RAG

Retrieval-augmented generation with pgvector — multi-tenant vector store + generic use cases for indexing, retrieval, and stats.

The @app/rag package wraps a pgvector table and the @app/ai embedding provider into four small use cases the rest of the codebase can call: EmbedAndStoreUseCase, RetrieveRelevantContextUseCase, DeleteEmbeddingsBySourceUseCase, GetEmbeddingStatsUseCase.

It is opt-in. The boilerplate ships with a stock postgres:16-alpine image; pgvector and the migration only matter if you actually use the package.

When to install

Install @app/rag when you want to:

Embed domain text (notes, descriptions, transcripts) and search it later by semantic similarity.
Inject "relevant context" snippets into an LLM prompt at turn time (classic RAG pattern — pairs cleanly with the assistant package).
Power an admin observability surface that shows per-org index size.

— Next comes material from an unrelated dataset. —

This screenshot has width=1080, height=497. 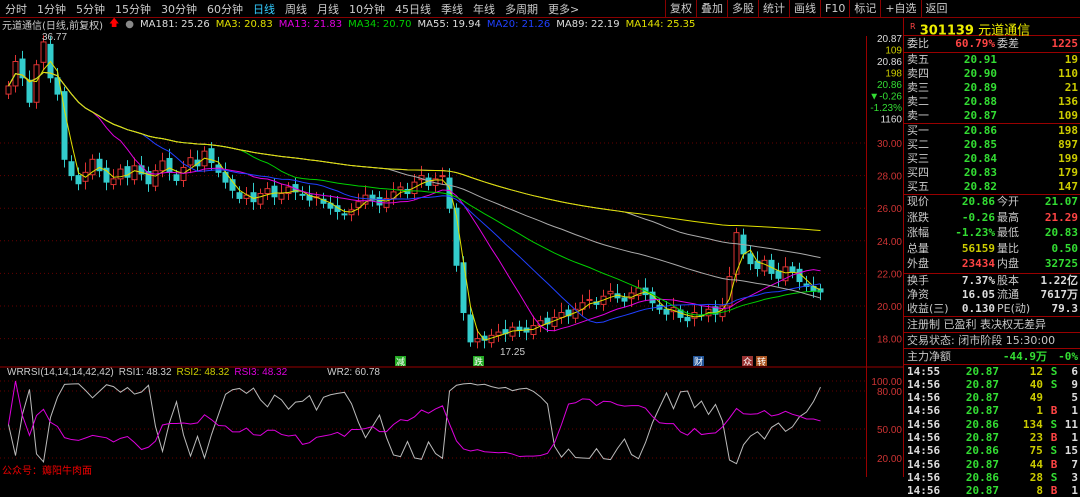 What do you see at coordinates (1036, 384) in the screenshot?
I see `tick-volume: 40` at bounding box center [1036, 384].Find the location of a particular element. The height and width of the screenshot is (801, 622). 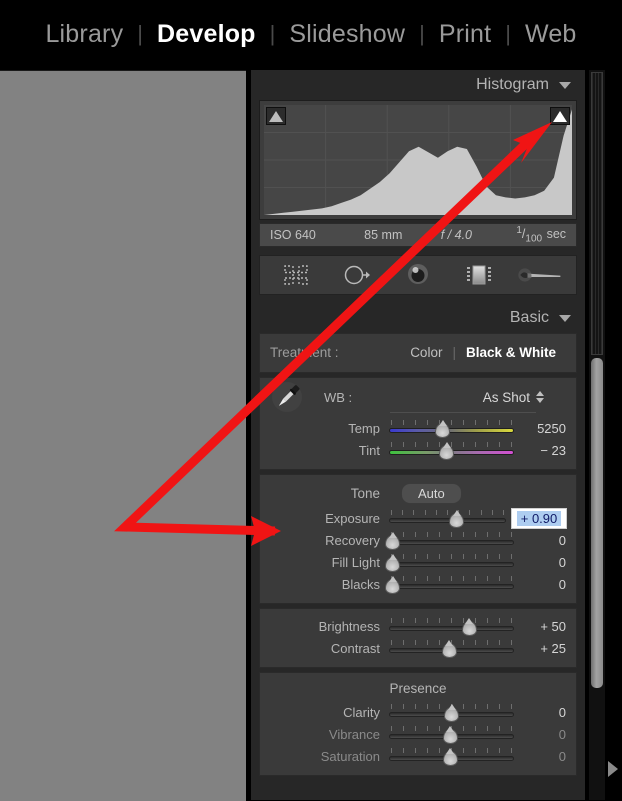

presence-row-saturation: Saturation 0 is located at coordinates (418, 756).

If you only need streaming chat completions, skip this — @app/ai is enough.

Switching to pgvector

In docker-compose.dev.yml, swap the Postgres image:

postgres:
  # image: postgres:16-alpine                  # default
  image: pgvector/pgvector:pg16                # required for @app/rag

The data directory is compatible — no volume reset needed.

Migration

Copy the reference SQL from packages/rag/prisma/migrations/0001_rag_init/ into your apps/server/prisma/migrations/ directory (with a fresh timestamp), then:

cd apps/server && bun prisma migrate dev

Add the matching Embedding model to schema.prisma — the snippet is in the package README.

Wiring example

import { OpenAiEmbeddingProvider } from '@app/ai';
import {
  PgvectorEmbeddingStore,
  EmbedAndStoreUseCase,
  RetrieveRelevantContextUseCase,
} from '@app/rag';

const embeddings = new OpenAiEmbeddingProvider({
  apiKey: env.OPENAI_API_KEY,
  model: 'text-embedding-3-small',
  expectedDimension: 1536,
});
const store = new PgvectorEmbeddingStore(prisma);

const indexer = new EmbedAndStoreUseCase(embeddings, store);
await indexer.execute({
  organizationId: 'org_123',
  sourceType: 'note',
  sourceId: 'note_42',
  snippet: 'Quarterly review with Acme Corp scheduled for May 12.',
});

const retriever = new RetrieveRelevantContextUseCase(embeddings, store);
const hits = await retriever.execute({
  organizationId: 'org_123',
  query: 'what meetings do I have with Acme?',
  topK: 5,
});

Multi-tenant safety

organizationId is required on every read and write. The pgvector store filters by it on every SELECT. Add an integration test on the consumer side that inserts overlapping rows across two orgs and asserts no leakage — the package can't enforce this without your DB, so it's your contract to keep.

Vector dimension

The migration ships vector(1536) to match text-embedding-3-small. To use a larger model (e.g. text-embedding-3-large → 3072), edit the migration column width, recreate the IVFFlat index, and pass { dimension: 3072 } to the store + expectedDimension: 3072 to the embedding provider so a future model swap fails loud rather than corrupting the index.

Listener pattern

Pair EmbedAndStoreUseCase with your domain events to keep the index fresh. When a note/task/etc. is created or updated, build a snippet string and call indexer.execute(...). When it's deleted, call DeleteEmbeddingsBySourceUseCase so stale rows don't keep showing up in search.

The assistant package (coming next) provides a generator for these listeners.